The past year was a transitional one for EZID in particular and for CDL’s identifier services portfolio in general. In the first half of 2019, we completed a multi-year process to rescope EZID’s DOI services to focus exclusively on UC users. We worked to support non-UC users of our DOI services in setting up direct memberships with other providers through memberships with Crossref and DataCite. We also welcomed Rushiraj Nenuji to the development team as we said farewell to EZID’s long-time developer and original architect Greg Janée.   

Last year, in the midst of these transitions, we posed the following question:

Rather than thinking about EZID solely as a tool or a service, we want to situate it instead as one layer of a deep and broad persistent identifier portfolio at CDL. EZID is a great tool for creating and managing DOIs and ARKs—what else could it do? And how might it also support infrastructure, training, and outreach for a more networked and interoperable scholarly communication ecosystem through the use and coordination of persistent identifiers?

Now, as we kick off the new year, we wanted to provide a brief update on what this persistent identifier services portfolio looks like, and how it will continue to evolve in the months ahead. 

EZID remains involved in the day-to-day business of supporting DOI and ARK services for UC campuses as well as ARK services for non-UC EZID members. EZID development work is currently focused on strengthening and upgrading the application for long-term robustness and stability, and reconfiguring the platform to minimize dependencies on external systems. Future development work in the coming months will be geared toward optimizing the EZID user interface and adding more support for different metadata schemas.

[Pointing records for text and elements]
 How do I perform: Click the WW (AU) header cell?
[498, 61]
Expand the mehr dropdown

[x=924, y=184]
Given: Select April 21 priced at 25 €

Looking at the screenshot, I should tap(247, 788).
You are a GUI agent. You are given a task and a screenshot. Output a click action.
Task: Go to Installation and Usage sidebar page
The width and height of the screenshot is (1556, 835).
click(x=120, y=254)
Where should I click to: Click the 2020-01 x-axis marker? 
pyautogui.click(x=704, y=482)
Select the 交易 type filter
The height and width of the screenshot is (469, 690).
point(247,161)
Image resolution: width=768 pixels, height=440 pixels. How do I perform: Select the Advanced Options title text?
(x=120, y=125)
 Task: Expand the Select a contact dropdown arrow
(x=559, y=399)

> **Requirements**:
• a. Repeat the part of the EZID update starting at "Now, as we kick" and ending at "the months ahead.".
• b. Answer these questions from the EZID update:
(i) Who joined the EZID development team?
(ii) What two kinds of identifiers does the update call EZID a great tool for creating and managing?
(iii) What will future EZID development work in the coming months be geared toward?

> **Written responses**:
• a.
Now, as we kick off the new year, we wanted to provide a brief update on what this persistent identifier services portfolio looks like, and how it will continue to evolve in the months ahead.

• b.
(i) Rushiraj Nenuji
(ii) DOIs and ARKs
(iii) Optimizing the EZID user interface and adding more support for different metadata schemas